“Suit yourself. I’ve done sent a couple men down to the hotel to set on that safe, where yuh keep the money. Oasis and Alkali towns crave that horse race; so it’s shore up to you.”
They go stompin’ out, while the crowd out in front makes all kinds of noise. I sabes them people, and if we don’t give ’em what they want, they’ll take the hall apart.
“Are you loyal to San Pablo, Hozie?” asks Zeke.
“Look at me and answer yore own question.”

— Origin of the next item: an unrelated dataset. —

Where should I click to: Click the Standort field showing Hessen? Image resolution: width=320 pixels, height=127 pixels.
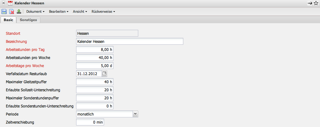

“You’re a good rider. Hozie: ride for the honor of San Pablo. Never let Oasis say that we didn’t make good. Yo’re the man of the hour—the best rider in the San Pablo range. Think of poor old Judgment Jones and the starvin’ cannibals he aims to help with that money. Will yuh, Hozie?”
I said I wouldn’t—and swooned. When I woke up. I’ve got on Hank’s jockey clothes, and they’re helpin’ me on Tequila, that big, cold-jawed, leg-crossin’ sorrel. The horse is blindfolded, and it takes three men to hold his head down. The boards are crackin’ under his feet, and the blamed brute is scared stiff.
To the right of me is a thing like a big window, and in that window is Susie, Zeke, Zibe, Mrs. Noon, Oscar Tubbs, Burlap Benson and Fetlock Feeney, and they’re all yelpin’ their heads off, as though they’re lookin’ at a race, yellin’, “C’mon, Thunderbolt! Come on, Thunderbolt!”
“Let go!” yelps somebody, and they turned Tequila loose.
“Spur him straight ahead, Hozie!” snorts somebody else.
Spur nothin’. The next thing I knowed I was back on his rump, and he was climbin’ through that window affair, and the next thing I knowed I was out on his head, with both legs wrapped around his neck, and we’re on the edge of the stage, facin’ the stampede. The air is full of sombreros, all sailin’ at us, men are yelpin’, “Whoa! Whoa!”